You are beautiful. You are the home I longed for when oceans separated me from you for three years. You are unique, majestic, diverse, and welcoming in a special kind of way. I learned to ride a bike on your streets, grew up running your trails, and have learned to appreciate that when I go shopping at the grocery store, I will be shopping alongside the nations of the world. I have lived in East Muldoon and South Kincaid, with quite a few homes in between. Little did I know as I was born into this city on a cold winter day, that I would call the most beautiful place on earth “home.”
This year, I have seen a darkness descend that the snow-capped sentinels guarding our city could not ward off. The jolts of violence have shamed our infamous earthquakes. We are reeling from it all. I am deeply saddened to see my home in such a state, and everyone I have talked with shares the sentiment. There is a pain present that runs deep and will not heal with the change of the season or the passing of this terrible year.

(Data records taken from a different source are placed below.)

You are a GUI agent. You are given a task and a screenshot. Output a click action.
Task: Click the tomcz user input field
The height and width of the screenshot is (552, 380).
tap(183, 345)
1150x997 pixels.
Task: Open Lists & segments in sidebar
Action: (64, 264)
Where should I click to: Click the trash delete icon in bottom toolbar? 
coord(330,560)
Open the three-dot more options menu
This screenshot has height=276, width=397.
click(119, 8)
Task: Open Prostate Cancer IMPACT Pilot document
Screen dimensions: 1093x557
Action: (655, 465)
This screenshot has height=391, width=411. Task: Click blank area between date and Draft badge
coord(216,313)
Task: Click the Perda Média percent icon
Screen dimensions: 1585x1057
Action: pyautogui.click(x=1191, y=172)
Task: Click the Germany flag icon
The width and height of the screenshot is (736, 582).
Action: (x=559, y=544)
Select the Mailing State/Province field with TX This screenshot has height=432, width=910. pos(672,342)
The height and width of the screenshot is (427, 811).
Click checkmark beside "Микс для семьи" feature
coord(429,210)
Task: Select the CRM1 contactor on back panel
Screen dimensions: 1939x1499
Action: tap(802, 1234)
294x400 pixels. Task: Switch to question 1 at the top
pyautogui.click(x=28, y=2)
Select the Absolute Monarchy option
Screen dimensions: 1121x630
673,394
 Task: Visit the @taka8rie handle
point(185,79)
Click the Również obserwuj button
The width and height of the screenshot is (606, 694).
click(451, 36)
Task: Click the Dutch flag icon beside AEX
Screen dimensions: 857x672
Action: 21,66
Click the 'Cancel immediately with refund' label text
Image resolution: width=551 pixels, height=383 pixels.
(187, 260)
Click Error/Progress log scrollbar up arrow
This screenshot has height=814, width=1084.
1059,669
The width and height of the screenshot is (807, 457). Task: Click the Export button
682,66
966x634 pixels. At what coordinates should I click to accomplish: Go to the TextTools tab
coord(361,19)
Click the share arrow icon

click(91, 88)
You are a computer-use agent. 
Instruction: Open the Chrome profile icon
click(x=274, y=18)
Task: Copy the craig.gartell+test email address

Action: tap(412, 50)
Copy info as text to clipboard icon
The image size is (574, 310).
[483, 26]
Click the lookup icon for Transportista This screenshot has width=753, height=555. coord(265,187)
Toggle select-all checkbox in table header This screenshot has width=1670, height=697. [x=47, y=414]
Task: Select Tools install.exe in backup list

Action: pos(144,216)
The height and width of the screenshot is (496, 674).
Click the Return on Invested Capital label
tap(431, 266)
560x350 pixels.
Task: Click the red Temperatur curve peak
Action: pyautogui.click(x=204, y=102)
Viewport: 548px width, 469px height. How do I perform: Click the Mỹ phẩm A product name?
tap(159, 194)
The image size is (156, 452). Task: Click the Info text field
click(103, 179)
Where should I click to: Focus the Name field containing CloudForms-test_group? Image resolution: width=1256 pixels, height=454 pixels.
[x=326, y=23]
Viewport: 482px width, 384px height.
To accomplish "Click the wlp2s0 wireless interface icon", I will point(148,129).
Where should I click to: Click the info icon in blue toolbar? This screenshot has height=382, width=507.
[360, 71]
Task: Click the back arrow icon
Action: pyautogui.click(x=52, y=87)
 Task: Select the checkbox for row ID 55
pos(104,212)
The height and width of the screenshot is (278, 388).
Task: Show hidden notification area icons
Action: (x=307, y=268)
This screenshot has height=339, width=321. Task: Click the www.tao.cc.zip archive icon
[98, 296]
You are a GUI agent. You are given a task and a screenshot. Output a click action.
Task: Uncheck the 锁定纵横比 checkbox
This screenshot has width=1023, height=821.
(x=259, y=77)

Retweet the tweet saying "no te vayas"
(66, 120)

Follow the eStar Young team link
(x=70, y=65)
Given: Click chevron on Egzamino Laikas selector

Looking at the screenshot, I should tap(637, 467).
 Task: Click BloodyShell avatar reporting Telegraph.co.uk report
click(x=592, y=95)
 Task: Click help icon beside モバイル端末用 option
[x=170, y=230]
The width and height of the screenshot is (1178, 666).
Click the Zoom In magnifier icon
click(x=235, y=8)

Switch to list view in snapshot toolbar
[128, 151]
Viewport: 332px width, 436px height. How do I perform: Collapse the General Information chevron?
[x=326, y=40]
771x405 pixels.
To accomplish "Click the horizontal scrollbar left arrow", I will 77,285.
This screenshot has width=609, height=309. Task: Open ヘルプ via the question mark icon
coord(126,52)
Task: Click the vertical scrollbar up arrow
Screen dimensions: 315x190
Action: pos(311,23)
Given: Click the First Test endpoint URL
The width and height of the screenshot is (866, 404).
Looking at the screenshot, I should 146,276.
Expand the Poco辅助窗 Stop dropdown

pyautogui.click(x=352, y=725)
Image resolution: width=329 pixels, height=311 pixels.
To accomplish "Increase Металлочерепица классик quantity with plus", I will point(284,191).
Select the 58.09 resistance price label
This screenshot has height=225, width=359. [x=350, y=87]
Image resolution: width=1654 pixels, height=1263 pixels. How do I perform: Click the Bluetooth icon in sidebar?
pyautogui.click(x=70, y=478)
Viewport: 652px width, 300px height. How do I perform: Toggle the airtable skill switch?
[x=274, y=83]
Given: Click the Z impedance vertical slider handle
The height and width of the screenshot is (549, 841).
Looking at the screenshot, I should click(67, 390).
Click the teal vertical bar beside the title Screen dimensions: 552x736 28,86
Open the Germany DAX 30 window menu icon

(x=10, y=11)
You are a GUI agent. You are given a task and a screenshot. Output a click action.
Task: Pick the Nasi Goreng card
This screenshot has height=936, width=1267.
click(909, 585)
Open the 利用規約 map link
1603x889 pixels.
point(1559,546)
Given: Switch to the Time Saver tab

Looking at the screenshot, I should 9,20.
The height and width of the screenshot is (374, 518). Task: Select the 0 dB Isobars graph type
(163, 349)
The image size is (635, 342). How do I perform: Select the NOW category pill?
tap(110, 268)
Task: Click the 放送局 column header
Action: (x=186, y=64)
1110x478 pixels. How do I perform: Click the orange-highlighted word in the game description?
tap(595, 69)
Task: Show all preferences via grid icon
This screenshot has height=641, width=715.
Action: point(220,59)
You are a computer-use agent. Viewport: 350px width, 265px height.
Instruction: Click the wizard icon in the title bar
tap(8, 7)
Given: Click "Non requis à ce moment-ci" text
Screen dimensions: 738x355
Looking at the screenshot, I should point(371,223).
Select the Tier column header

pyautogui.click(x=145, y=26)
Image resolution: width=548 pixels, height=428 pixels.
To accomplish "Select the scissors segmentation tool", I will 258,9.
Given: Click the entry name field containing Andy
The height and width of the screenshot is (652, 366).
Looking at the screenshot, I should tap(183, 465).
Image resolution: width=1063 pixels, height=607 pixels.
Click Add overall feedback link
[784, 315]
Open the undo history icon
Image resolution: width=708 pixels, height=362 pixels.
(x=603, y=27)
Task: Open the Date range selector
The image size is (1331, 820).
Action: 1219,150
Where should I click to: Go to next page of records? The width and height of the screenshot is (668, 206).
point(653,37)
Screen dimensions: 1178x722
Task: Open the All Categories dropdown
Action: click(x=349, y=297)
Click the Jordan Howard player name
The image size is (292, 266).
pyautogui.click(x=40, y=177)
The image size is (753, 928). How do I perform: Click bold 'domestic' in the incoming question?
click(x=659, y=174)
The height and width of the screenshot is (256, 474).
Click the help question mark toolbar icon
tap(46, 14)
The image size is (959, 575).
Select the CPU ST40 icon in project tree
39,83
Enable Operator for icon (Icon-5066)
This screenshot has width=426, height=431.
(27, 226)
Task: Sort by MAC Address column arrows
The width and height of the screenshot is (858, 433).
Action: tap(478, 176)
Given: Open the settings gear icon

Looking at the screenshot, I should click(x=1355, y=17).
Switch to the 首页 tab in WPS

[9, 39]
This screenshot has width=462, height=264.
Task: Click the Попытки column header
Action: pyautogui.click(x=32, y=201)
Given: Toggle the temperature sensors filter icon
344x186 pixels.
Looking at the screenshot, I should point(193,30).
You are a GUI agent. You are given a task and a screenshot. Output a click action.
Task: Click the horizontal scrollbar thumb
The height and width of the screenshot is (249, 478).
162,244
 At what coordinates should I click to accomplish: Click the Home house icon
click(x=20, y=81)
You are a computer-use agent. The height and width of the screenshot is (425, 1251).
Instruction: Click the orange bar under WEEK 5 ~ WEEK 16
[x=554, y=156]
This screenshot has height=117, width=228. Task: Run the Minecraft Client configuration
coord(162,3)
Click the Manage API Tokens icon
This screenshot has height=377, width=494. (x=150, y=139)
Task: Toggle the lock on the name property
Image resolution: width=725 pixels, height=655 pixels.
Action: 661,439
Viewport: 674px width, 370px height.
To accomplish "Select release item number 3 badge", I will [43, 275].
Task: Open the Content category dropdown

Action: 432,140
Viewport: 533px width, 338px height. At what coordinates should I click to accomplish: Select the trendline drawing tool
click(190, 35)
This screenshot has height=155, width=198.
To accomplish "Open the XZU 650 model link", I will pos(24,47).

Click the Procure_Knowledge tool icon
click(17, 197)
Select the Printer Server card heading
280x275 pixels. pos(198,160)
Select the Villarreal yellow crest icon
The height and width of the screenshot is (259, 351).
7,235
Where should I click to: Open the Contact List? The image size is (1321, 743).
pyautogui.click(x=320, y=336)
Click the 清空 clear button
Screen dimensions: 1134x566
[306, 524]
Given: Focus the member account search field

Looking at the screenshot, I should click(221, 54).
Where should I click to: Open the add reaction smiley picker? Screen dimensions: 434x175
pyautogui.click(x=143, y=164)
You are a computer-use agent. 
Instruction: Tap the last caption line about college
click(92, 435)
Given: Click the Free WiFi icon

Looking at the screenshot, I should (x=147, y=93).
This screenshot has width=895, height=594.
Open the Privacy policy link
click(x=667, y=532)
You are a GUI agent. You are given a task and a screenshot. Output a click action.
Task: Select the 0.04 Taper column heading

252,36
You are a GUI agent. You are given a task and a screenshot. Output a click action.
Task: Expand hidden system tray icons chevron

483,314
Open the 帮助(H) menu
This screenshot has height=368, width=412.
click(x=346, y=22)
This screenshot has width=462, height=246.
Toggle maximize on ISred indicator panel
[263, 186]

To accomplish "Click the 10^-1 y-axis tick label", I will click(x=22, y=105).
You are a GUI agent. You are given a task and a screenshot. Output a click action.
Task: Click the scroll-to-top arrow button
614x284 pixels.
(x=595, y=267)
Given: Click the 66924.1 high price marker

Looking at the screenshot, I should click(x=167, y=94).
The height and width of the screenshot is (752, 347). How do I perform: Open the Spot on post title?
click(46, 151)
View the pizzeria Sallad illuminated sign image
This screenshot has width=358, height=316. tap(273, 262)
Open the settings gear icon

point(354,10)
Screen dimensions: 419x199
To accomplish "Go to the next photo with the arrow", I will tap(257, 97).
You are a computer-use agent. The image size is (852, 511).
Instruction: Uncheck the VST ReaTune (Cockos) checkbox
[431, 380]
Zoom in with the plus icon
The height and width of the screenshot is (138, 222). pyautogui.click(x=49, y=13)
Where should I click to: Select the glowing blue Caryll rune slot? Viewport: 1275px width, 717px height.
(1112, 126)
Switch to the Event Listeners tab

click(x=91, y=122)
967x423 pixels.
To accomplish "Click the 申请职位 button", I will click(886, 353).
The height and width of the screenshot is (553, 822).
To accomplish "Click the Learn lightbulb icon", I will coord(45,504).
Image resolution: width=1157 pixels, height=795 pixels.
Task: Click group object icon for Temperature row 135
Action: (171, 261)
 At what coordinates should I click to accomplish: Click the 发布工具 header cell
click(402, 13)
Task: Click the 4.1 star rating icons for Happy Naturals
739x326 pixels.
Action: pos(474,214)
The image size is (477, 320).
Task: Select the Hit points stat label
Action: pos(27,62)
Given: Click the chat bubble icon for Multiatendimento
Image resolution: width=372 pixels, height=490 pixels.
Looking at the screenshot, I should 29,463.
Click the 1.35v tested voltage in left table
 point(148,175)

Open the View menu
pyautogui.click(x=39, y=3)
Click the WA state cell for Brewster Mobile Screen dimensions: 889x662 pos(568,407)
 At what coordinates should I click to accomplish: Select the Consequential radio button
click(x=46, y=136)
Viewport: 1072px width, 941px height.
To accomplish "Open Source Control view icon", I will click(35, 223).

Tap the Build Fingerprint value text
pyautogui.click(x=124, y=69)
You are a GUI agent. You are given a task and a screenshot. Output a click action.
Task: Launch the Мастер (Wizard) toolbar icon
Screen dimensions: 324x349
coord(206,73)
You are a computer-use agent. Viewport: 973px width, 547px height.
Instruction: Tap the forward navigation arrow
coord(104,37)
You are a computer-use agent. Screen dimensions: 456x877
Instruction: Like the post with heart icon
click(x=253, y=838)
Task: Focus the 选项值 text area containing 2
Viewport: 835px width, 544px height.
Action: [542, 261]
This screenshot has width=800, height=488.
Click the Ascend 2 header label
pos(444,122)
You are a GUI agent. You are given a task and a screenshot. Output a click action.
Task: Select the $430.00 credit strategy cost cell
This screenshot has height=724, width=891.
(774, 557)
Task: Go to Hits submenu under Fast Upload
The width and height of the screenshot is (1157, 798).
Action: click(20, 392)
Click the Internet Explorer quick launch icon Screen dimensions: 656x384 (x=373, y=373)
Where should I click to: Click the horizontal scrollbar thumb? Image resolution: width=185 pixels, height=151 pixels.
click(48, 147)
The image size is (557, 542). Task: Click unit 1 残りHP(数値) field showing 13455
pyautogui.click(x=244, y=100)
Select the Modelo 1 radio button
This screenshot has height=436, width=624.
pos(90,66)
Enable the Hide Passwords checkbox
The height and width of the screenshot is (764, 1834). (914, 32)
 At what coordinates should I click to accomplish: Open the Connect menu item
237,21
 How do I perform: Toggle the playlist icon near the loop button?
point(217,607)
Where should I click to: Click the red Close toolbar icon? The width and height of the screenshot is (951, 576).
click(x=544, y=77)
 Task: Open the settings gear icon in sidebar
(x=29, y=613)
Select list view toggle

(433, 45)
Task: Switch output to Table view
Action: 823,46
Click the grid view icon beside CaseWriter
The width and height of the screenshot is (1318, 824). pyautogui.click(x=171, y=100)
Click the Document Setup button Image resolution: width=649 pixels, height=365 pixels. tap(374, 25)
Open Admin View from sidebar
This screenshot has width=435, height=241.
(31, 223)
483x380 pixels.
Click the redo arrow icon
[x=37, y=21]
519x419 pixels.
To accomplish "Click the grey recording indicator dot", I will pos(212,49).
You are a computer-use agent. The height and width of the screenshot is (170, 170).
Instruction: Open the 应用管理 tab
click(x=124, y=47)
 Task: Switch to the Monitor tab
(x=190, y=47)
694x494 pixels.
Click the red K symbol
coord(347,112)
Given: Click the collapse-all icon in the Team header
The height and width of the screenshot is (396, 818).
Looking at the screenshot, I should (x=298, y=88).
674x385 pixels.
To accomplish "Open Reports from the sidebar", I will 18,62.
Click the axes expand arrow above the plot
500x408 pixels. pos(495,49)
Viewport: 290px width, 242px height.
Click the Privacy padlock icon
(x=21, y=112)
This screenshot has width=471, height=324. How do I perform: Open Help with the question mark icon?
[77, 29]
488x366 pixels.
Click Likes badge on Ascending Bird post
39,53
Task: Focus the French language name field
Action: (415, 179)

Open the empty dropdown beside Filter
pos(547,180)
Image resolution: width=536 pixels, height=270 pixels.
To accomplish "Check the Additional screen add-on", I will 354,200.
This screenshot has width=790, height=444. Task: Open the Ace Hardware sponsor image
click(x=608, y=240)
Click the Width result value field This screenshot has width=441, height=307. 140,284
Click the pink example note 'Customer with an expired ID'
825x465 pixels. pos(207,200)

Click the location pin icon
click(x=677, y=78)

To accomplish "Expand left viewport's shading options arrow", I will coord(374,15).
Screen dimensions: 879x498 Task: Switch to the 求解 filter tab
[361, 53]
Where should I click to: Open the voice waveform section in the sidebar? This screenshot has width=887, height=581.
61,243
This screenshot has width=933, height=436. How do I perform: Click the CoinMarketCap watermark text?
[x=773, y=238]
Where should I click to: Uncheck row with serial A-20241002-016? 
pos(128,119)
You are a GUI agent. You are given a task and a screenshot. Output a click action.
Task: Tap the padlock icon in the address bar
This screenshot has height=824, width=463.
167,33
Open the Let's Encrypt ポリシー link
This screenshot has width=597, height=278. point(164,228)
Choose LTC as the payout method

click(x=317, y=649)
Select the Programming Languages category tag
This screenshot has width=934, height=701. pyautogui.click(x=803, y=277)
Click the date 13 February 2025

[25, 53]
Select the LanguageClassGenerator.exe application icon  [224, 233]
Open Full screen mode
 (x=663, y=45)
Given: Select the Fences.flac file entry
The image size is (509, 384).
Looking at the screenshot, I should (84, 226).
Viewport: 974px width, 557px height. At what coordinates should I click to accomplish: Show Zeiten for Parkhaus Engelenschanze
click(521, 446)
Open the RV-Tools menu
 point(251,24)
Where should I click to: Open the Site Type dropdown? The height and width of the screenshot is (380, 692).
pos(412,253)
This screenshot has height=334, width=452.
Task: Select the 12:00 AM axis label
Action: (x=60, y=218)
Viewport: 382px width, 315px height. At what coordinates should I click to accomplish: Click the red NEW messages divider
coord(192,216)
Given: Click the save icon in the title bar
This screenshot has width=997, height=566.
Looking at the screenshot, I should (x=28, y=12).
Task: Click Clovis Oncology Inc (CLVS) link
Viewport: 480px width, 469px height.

In times like these, how easy it is to fear. Some fear is reasonable and causes us to take safe precautions. Some fear causes us to cower and close our doors, to look for ways to protect our own and forget about others.
As I have pondered these ideas over the past months, a truth as crisp as the fall air has invaded my heart, its message a battle cry for our grieving city:
“There is no fear in love, but perfect love casts out fear.” (1 John 4:18)
The spirit of overwhelming fear that our city is just not what it used to be, that it tops lists of crime rates in the U.S., these messages paralyze us and are not from God who claims the earth and all therein as His.
Our city is human, full of people like us. People who are in desperate need of the transforming love of Christ—the kind of love that changed the direction of everything in our lives. That turned ugly into beautiful, broken into healed, miserable into joyful. A love that is for perpetrator and victim alike.
Now is not the time to close our doors, shut our blinds, and strap new weapons to our hips. We should step towards our neighbors instead of away from them. Invite a stranger in for dinner, or bring a meal their way. Get to know that kid who we see walking home from school every day and call “trouble.” Feed the hungry. Love the youth of our city. Foster the abused and neglected. Respond to cries for help. Welcome the refugee. Be someone’s family.
Love loudly. Love humbly. Love people in ways that shock them.
May people in our city start asking for an explanation for this kind of love.
And may we be ready to give the beautiful gospel answer. The one that does not make sense because it’s just that good. That acknowledges pain, but refuses to let it determine the direction of our lives. The message that finds us sitting in the mire, even sits with us, but sets our feet on high and safe places again.
The only stories I know in which fear wins, more life is destroyed than saved. May this not be the story of our city.
Anchorage, these days will not be your legacy, because love lives here, and we are not afraid.